*Task*. Please return every line from the entries that has the string "Switch" in it.

****

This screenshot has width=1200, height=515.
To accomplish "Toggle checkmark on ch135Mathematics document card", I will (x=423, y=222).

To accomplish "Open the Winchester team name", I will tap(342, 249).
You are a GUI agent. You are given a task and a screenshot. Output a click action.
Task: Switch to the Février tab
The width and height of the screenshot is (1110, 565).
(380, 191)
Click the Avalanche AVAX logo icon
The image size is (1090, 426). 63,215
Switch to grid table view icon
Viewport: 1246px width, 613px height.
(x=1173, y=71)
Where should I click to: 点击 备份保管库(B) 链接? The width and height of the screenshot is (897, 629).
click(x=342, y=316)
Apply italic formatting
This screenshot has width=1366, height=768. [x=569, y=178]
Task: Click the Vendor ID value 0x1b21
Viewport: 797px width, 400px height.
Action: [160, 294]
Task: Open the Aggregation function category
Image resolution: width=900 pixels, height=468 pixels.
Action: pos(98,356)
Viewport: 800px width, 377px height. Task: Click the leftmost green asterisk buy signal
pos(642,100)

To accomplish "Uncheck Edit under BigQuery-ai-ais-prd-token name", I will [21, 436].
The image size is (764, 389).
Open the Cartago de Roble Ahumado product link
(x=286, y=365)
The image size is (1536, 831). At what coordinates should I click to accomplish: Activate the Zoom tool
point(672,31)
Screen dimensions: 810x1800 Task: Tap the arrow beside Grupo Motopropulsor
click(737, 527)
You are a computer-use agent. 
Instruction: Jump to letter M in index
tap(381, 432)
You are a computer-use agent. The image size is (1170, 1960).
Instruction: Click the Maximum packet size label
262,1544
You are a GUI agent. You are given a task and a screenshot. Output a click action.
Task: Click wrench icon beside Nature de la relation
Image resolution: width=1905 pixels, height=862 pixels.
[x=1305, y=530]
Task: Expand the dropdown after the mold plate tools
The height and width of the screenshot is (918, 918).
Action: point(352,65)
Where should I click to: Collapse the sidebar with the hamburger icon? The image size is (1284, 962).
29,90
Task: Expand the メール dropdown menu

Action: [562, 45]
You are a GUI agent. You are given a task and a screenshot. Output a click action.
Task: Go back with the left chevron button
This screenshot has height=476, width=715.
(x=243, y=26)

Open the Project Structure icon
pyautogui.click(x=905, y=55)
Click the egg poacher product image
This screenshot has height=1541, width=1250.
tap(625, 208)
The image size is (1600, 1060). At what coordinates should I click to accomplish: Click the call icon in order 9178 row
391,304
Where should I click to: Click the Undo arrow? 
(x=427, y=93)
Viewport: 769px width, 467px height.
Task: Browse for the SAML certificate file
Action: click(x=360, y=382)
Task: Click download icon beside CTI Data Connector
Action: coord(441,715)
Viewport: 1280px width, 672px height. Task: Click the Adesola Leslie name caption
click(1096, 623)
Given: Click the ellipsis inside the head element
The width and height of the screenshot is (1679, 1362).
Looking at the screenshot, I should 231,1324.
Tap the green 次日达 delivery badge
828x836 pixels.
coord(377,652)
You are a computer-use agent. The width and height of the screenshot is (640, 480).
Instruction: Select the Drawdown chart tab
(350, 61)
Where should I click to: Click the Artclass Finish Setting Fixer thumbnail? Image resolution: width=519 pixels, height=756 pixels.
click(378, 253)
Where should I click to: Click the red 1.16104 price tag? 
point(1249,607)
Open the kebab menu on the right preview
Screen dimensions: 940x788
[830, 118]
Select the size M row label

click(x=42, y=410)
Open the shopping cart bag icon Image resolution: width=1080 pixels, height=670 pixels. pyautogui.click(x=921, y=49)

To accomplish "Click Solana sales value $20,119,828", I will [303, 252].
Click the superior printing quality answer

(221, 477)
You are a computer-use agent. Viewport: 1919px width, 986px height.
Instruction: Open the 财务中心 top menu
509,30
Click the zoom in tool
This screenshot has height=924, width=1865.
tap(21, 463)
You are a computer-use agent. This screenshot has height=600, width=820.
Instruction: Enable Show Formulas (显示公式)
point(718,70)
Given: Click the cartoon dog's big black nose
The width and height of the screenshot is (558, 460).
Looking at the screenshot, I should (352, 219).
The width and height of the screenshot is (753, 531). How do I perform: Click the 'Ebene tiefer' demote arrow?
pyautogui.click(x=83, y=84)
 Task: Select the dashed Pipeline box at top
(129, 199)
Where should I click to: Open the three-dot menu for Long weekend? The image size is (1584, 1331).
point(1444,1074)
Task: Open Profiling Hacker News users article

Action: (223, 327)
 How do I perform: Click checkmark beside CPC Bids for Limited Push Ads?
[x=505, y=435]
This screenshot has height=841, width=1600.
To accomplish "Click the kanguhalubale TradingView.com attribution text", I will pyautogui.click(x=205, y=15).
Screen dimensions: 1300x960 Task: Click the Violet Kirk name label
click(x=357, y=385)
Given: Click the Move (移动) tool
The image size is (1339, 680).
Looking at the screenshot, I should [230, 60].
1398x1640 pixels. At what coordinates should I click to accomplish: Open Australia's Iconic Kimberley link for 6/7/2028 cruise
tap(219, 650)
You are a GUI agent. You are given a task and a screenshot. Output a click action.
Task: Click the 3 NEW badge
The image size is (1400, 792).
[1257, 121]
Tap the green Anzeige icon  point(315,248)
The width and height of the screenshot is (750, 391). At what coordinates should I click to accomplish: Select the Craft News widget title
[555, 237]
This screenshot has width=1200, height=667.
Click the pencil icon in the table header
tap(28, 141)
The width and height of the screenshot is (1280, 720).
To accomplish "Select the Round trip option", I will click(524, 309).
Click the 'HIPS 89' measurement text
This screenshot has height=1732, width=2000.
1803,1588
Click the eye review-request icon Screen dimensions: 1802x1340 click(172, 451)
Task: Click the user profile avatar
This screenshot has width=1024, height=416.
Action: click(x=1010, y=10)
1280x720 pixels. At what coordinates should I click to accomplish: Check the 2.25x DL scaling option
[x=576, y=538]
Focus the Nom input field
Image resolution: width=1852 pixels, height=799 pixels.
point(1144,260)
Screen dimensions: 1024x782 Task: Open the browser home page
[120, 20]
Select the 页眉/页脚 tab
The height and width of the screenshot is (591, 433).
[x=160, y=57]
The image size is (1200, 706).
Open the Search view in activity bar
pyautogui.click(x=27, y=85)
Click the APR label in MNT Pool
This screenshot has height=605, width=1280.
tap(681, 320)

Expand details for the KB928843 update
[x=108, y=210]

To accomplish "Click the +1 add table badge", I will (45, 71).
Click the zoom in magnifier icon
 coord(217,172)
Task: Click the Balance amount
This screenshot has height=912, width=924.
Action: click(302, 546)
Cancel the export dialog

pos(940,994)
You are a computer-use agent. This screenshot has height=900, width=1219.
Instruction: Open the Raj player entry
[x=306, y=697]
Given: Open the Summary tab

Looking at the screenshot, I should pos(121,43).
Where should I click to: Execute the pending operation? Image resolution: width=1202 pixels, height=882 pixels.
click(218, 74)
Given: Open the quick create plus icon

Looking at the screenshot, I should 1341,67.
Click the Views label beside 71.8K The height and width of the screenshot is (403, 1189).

****

*Exercise answer*.
Task: Switch to the Février tab
Switch to grid table view icon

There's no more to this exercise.